The Internal Revenue Service in recent years has made many advancements in the online service sector, installing helpful applications to aid individual taxpayers. But a new audit shows that if an unauthorized user manages to get into the system, many times the applications are unable to show investigators where those intruders went.
The audit results come from the Treasury Inspector General for Tax Administration, or TIGTA. This latest audit was a follow-up on a previous study of the audit trail capabilities of online IRS applications.
While TIGTA gives the IRS credit for implementing solutions to address weakness in its audit trail policies, procedures and guidance, this latest study shows more work remains to be done.
“Implemented audit trail solutions are not effective, and the IRS continues to have challenges with ensuring that all applications are providing complete and accurate audit trails for monitoring and identifying unauthorized access and for other investigative purposes,” the Inspector General writes.
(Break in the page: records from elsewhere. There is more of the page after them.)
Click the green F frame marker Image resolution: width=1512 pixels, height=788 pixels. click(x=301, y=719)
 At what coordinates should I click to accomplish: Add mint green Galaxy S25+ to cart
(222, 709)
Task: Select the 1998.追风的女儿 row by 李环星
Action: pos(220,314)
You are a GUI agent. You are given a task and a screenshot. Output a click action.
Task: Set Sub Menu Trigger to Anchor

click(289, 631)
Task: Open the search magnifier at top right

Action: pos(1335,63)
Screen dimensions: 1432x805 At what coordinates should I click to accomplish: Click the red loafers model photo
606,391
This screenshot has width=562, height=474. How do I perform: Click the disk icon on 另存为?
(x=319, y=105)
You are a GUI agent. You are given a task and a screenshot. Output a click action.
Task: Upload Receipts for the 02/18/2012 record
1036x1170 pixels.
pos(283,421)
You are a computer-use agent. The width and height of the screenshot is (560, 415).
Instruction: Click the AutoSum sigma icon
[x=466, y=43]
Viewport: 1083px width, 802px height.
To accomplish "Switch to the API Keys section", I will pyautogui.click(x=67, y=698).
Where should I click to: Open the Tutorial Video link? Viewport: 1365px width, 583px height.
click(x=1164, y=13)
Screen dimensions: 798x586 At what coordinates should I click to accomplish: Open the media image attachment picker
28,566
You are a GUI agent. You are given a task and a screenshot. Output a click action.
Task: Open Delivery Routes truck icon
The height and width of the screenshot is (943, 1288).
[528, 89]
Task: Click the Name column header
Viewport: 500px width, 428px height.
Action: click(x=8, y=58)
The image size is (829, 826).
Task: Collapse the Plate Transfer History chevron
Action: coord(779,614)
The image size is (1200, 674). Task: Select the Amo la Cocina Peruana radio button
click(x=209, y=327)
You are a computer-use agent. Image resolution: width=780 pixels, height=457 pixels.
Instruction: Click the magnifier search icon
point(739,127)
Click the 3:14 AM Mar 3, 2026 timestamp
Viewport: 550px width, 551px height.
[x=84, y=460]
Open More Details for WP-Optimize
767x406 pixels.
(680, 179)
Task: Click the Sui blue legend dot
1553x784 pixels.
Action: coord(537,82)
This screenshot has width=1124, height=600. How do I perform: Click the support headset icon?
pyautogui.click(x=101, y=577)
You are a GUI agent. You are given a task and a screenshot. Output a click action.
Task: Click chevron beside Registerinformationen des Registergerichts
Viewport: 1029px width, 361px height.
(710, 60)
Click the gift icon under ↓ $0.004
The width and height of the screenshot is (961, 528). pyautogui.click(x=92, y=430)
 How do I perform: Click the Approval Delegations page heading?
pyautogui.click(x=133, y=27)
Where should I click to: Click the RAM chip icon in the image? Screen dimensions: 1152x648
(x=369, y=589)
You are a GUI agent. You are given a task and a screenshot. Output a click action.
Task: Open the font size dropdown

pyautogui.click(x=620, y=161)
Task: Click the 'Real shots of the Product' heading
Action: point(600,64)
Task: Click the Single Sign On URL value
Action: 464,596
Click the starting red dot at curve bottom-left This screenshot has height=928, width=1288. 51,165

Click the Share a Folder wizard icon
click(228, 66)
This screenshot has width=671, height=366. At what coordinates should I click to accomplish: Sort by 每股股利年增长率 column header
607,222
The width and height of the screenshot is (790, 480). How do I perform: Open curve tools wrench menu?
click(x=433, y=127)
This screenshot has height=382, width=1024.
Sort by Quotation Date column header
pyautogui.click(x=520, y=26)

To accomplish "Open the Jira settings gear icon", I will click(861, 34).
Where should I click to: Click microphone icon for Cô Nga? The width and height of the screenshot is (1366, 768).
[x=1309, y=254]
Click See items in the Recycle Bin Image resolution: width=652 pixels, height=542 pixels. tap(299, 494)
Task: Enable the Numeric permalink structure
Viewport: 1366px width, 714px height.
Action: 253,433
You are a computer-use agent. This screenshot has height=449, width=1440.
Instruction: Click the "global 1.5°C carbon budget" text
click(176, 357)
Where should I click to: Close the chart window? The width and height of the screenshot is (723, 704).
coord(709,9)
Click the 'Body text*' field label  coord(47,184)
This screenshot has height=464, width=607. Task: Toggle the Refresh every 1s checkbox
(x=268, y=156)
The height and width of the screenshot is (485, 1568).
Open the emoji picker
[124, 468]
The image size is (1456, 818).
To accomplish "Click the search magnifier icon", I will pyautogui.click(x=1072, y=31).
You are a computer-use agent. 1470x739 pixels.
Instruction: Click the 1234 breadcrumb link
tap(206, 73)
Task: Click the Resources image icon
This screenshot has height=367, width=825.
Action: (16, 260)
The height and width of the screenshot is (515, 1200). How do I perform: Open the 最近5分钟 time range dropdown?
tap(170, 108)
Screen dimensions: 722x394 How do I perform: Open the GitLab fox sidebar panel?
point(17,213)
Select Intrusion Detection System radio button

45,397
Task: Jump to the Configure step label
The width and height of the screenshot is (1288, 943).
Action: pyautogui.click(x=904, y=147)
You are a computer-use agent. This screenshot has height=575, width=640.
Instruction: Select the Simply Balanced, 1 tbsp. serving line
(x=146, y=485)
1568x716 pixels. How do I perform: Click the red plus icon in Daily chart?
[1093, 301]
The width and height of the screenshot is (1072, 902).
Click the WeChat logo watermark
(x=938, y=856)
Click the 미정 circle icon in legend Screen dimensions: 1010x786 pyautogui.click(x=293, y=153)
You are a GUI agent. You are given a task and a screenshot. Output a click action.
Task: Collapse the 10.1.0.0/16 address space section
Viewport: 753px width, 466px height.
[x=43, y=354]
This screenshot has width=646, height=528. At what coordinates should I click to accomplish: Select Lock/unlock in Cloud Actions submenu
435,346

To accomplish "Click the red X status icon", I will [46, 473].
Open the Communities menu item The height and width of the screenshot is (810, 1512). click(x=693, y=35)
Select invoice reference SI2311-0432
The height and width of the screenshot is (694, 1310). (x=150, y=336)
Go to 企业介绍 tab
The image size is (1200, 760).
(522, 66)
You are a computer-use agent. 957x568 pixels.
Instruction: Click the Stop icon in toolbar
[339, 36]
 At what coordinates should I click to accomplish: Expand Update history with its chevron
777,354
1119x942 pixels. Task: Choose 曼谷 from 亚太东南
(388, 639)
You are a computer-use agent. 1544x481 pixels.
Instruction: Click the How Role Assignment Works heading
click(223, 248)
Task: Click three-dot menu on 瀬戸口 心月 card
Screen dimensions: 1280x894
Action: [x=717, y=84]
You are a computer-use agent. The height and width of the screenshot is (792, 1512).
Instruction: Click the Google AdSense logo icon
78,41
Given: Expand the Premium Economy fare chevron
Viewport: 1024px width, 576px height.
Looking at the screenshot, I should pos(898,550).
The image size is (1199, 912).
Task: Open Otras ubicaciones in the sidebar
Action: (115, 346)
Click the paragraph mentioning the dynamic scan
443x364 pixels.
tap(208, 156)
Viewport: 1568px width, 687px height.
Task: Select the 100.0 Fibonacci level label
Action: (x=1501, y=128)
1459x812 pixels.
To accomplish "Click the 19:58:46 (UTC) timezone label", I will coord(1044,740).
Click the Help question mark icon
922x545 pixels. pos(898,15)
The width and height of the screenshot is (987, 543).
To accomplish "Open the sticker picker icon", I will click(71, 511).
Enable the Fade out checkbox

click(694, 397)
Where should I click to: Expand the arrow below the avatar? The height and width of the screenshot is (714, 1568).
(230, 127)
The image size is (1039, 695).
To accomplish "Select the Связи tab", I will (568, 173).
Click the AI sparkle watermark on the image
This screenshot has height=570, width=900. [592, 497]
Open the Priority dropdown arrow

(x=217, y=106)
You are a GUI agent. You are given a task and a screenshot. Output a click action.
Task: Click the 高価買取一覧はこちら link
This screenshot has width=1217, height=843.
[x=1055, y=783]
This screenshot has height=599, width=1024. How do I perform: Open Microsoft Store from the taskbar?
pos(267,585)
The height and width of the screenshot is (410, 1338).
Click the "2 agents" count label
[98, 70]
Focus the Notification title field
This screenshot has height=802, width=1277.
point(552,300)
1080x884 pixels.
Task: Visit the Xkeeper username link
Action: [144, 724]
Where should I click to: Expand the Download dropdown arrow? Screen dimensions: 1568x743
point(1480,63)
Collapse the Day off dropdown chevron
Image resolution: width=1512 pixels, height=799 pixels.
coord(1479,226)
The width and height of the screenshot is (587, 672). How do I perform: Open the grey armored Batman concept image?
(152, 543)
What did the TIGTA audit request?
TIGTA’s 27-page report says the IRS couldn’t provide its auditors with an accurate inventory of all the applications that store or process taxpayer data as well as Personally Identifiable Information (PII). Auditors believe such an inventory is critical as a baseline for all applications that need to be monitored for potential unauthorized access.
The report adds that the applications are required to provide audit trail records to an electronic repository that is set up for investigative purposes.
What were the TIGTA audit findings?
The TIGTA audit showed that a total of 67 IRS online applications should be monitored for unauthorized access.
“Of these 67 applications, TIGTA determined that six (9 percent) applications were providing accurate and complete audit trails, 30 (45 percent) applications were providing incomplete and inaccurate audit trails, and 31 (46 percent) applications were not providing any audit trails to the repository,” the report states.
In addition, not all applications with audit trail deficiencies were being tracked and monitored as required. This could allow unresolved deficiencies to persist indefinitely.
What are TIGTA's recommendations?
TIGTA’s audit reports recommends that the Chief Information Officer of the IRS should:
- ensure that a methodology is developed and implemented to identify and annually update the inventory of all applications that store or process taxpayer and Personally Identifiable Information for the purpose of detecting improper cyber activities and to reconstruct events for potential criminal investigations;
- ensure that audit trail deficiencies are properly tracked and monitored as required;
- ensure the internal policy and the Audit Trail Deficiency Memorandum template document clearly and consistently communicate each stakeholder’s responsibilities to ensure that the appropriate actions are taken when security weaknesses have been identified.
In its response, the IRS agreed to properly track audit trail deficiencies, clearly and consistently communicate stakeholders’ responsibilities, and to document process improvements.
However, the agency also said it does not plan to clearly identify which applications use Personally Identifiable Information for purposes of detecting improper activities and to reconstruct events for potential criminal investigations.